From the inside cover: "David is a person of modest ambitions who works in a bank, lives in a rooming house, enjoys books and quiet walks by the lake. Three months after unexpectedly being fired from his job, he takes a temporary position at a mortuary. And there, sitting alone in the 'slumber room' one afternoon at dusk, he sees something that he cannot comprehend, something that no science can explain, something that will force him to question everything he believes in, including himself..."
My local librarian, Adam, knows me well. I'm a "frequent flyer", so to speak. These days, I make good use of the virtual library. I browse the catalogue online, and reserve books that I would like to borrow. I check (online) to see when the books are ready for me, and trot up to the library to pick them up. I have a little chat with Adam about what I'm borrowing, then head next door to the local cafe to pick up a takeaway coffee. Easy.
Last time I was in, Adam pointed out the new books (new to the library, not necessarily newly released) on display behind his desk. This book's cover caught my eye immediately. A quick scan of the inside cover convinced me to try it.
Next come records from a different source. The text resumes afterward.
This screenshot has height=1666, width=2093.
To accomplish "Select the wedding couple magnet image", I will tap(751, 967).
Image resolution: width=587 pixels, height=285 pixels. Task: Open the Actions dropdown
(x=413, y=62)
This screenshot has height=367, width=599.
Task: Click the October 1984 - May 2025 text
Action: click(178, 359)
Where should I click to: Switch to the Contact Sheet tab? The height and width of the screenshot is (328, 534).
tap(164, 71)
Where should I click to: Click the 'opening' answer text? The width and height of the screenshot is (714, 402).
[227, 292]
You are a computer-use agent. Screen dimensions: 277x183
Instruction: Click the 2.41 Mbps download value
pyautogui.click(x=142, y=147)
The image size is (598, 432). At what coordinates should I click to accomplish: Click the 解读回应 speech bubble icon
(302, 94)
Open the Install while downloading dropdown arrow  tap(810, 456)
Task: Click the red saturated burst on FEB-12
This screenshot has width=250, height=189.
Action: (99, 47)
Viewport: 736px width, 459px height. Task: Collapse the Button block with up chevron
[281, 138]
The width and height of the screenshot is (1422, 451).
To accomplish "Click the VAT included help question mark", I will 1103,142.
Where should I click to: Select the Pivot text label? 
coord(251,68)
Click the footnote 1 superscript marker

Lightman's protagonist, David, is an appealing, all-too-human character. A thoughtful man, he is surprised to find that working at the mortuary suits him, and his father-son relationship with the director unfolds nicely. David's metaphysical experience unsettles him deeply, and causes him to ponder many unanswerable questions about life, death and reality. He describes his feelings as "skeptism combined with a powerful and unexplainable experience". He feels that he has caught a tantalising glimpse of something usually unseen, and he desperately wants to understand the meaning of it.
Unfortunately, a group called the Society of the Second World hears about David's experience via the local paper, and appropriates it for the purpose of gaining publicity for their organisation. Soon David is the centre of a public row between the scientists from the University and the Society of the Second World over the existence of the supernatural. At the same time, David is struggling to negotiate his confusion over his relationship with his girlfriend, and the sudden reappearance of his ex-wife after 8 years.
I enjoyed this book. I loved the characters and world of the mortuary "family", and I could identify with David's intellectual questions. Unfortunately, though, I found the ending very unsatisfying, leaving far too much unresoved for my liking. This book probably won't be to everyone's taste, but if it appeals to you then you should give it a try.